The First Care Provider System: Improving Community Resilience for Unexpected Disasters

BY JOSHUA P. BOBKO, MD, FAAEMWILLIAM J. HARRIS, NREMT-P, ON FEB 23, 2016

 

 From hurricanes isolating segments of the population to the dynamic terrorist events in Paris and San Bernardino, the threats to our society are both complex and often overwhelm local resources. Because of their storied success, there is a widely held regard for the availability and professionalism of our emergency medical services, and deservedly so. Accordingly, most of the financial resources dedicated to disaster preparedness and counterterrorism are primarily focused on improving our uniformed response.

   Yet the unspoken secret of EMS is that there is a systemwide over reliance on the existing EMS structure. Too often this reliance means our communities prepare based on the assumption that medical care will be readily available. As recent events continue to prove, this is not always the case, and it suggests our current response paradigm may need improvement.1 Now is the time to educate and empower everyone to be able to bridge this gap and provide emergency care. Perhaps Amanda Ripley says it best in her book The Unthinkable: “Regular people are the most important people at a disaster scene, every time.”

   Trauma is the leading cause of death from birth to nearly age 50, but there has yet to be a concerted effort to improve outcomes from traumatic injury within this population.2 Under the best circumstances, medical response takes anywhere from 7–11 minutes on average during non-surge operations, and departments around the country are self-identifying their own inability to meet NFPA 1710 standards.3,4 Given this reality, there have been outstanding efforts highlighting the  science of civilian survivability, particularly from hemorrhage. The Committee for Tactical Emergency Casualty Care (C-TECC) has made great strides synchronizing civilian-based prehospital guidelines for medical providers across the world. Subsequently the Hartford Consensus, convened following the Sandy Hook massacre, has effectively pushed the need for improving hemorrhage control within communities.5 Following on the success of these groups, the federal government has attempted to make recommendations for civilian actions (DHS active shooter pamphlet) and recruit the community with the “Stop the Bleed” program.6,7

   While these efforts are critically important, what has been missing until now is a unifying solution to meet these new mandates.
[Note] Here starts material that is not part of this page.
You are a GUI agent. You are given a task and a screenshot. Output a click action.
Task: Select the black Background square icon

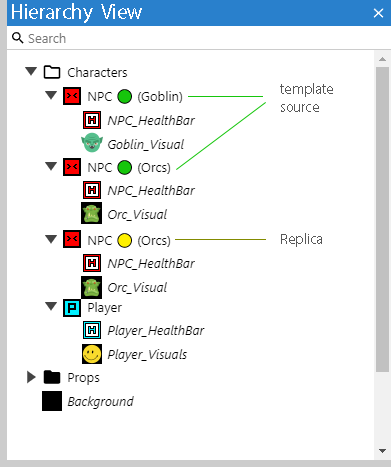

Recent publication of the First Care Provider white paper has provided a foundation for this effort, combining the currently supported TECC guidelines with systemic lessons learned from a fully operationalized public education model.8 In this paper we share a brief insight into the success of a reproducible model for organizations constrained by limited resources.

The First Care Provider Concept

Organizations and agencies across the world now conduct regular active-shooter exercises. While many of these programs teach familiarization with the DHS-recommended “run, hide, fight” approach, the “first care provider” concept creates an all-hazard approach to situations where life may be compromised yet medical care is unavailable.9 This was the next critical step in the trauma chain of survival, considering that current trauma education programs are not designed for a civilian audience. Further, the situational response and prioritization of care differs dramatically from civilian medical programs (first aid, CPR) but adheres to the consensus guidelines recommended by C-TECC. Finally, the universality of the first care model makes it an appropriate subject to be included as a part of all ongoing safety programs and new-employee orientations, or as a stand-alone course.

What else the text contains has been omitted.